**Source records**
----------
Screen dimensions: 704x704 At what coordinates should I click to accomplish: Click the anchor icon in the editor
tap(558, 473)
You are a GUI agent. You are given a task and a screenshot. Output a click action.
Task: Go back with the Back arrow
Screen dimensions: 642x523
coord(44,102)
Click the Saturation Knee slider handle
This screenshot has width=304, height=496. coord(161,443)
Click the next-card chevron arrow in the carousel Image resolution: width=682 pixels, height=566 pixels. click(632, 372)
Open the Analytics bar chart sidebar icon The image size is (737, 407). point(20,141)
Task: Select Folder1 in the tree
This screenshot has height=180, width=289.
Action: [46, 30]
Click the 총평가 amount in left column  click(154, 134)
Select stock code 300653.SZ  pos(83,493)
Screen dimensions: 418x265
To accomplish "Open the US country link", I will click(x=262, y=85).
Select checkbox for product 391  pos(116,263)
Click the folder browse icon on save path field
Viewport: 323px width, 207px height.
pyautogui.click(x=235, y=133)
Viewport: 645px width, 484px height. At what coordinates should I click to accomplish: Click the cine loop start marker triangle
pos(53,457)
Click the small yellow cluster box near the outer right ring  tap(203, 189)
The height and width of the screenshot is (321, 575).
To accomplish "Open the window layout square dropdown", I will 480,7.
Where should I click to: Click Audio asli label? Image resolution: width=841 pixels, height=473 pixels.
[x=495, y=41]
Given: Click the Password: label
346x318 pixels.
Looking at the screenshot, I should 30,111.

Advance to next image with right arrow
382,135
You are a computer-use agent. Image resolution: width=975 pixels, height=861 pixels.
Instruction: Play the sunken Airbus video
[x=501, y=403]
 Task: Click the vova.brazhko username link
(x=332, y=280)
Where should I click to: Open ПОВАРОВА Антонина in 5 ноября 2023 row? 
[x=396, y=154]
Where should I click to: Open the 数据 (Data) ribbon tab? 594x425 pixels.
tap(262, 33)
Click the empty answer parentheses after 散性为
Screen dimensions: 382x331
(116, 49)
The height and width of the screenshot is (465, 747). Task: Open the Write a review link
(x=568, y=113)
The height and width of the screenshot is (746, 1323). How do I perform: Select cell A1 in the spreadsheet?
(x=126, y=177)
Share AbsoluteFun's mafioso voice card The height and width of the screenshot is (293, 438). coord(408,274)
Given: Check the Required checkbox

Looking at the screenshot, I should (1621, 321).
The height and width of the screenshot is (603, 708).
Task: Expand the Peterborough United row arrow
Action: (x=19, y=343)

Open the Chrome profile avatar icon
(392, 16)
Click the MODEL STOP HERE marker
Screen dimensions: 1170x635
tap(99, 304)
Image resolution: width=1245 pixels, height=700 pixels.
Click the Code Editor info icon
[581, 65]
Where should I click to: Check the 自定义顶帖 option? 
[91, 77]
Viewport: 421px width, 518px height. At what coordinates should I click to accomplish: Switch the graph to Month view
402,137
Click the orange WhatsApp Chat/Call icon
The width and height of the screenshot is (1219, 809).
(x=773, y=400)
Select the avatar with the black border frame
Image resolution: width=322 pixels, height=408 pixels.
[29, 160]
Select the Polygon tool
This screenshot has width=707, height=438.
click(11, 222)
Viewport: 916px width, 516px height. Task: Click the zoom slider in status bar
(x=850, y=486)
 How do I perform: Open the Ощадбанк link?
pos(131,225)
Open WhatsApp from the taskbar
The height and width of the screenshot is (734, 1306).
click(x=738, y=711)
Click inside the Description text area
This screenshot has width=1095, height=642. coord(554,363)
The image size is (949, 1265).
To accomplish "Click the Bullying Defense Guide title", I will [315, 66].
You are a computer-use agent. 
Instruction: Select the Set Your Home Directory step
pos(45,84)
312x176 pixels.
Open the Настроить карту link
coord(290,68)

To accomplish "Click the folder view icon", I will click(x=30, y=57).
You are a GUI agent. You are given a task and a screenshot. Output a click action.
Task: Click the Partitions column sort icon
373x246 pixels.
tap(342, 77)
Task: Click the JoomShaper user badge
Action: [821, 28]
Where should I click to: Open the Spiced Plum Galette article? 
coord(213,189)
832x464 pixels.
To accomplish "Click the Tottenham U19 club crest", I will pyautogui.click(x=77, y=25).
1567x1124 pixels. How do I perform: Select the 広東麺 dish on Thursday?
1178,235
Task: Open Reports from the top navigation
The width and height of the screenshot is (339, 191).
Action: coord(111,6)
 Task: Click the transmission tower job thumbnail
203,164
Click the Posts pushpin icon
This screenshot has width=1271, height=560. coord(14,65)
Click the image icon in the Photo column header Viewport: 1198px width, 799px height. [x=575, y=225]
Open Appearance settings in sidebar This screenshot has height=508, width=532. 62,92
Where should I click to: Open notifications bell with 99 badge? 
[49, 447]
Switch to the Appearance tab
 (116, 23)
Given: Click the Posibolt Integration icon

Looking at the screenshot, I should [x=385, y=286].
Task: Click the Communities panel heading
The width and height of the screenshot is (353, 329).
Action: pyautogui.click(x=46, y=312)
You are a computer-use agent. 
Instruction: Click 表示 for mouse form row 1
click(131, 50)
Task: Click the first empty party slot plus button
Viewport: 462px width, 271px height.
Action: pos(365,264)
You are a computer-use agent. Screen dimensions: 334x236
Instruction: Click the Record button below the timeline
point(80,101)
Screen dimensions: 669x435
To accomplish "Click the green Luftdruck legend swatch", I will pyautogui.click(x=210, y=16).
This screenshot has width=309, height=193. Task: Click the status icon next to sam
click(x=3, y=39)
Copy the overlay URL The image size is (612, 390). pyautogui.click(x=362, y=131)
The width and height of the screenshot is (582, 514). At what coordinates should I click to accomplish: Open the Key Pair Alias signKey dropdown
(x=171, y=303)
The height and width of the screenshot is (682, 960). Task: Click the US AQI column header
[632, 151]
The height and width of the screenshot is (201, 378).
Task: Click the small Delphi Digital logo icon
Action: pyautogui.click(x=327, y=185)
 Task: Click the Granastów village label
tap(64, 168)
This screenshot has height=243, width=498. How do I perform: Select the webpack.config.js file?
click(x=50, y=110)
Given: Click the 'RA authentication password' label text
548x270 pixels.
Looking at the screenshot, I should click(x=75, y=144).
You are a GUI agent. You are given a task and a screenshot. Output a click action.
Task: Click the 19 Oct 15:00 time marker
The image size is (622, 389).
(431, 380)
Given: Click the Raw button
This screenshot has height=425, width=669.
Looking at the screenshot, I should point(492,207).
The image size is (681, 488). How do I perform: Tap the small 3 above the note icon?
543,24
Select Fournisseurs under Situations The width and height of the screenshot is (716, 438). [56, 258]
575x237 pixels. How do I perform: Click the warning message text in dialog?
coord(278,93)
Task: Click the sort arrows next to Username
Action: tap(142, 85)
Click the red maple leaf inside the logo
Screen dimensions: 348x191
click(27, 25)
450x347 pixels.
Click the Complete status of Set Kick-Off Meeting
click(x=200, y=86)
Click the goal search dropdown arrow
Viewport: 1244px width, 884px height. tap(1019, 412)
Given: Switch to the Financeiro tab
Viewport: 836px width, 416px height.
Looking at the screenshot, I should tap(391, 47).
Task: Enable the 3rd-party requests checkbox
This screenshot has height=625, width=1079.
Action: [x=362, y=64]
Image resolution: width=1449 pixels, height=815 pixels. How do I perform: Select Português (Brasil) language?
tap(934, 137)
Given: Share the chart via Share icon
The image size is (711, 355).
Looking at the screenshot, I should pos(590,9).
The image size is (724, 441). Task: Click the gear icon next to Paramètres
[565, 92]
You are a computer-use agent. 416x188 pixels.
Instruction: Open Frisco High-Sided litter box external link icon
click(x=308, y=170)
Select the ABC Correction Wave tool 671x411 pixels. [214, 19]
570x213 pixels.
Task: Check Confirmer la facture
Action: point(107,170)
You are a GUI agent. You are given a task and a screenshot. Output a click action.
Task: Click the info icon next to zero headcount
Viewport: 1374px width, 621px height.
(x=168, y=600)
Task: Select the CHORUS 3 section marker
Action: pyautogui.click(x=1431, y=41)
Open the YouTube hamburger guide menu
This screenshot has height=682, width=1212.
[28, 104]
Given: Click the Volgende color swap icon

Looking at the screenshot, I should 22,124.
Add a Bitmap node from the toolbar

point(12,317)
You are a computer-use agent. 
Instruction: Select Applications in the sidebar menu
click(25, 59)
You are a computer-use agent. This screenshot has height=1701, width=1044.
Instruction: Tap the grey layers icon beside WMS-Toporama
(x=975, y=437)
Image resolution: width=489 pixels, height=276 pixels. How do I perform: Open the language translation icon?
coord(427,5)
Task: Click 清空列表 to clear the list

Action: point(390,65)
----------
**What the task asks**
Every line in the data that holds the string "party" should be copied.

**Problem solution**
Task: Click the first empty party slot plus button
Task: Enable the 3rd-party requests checkbox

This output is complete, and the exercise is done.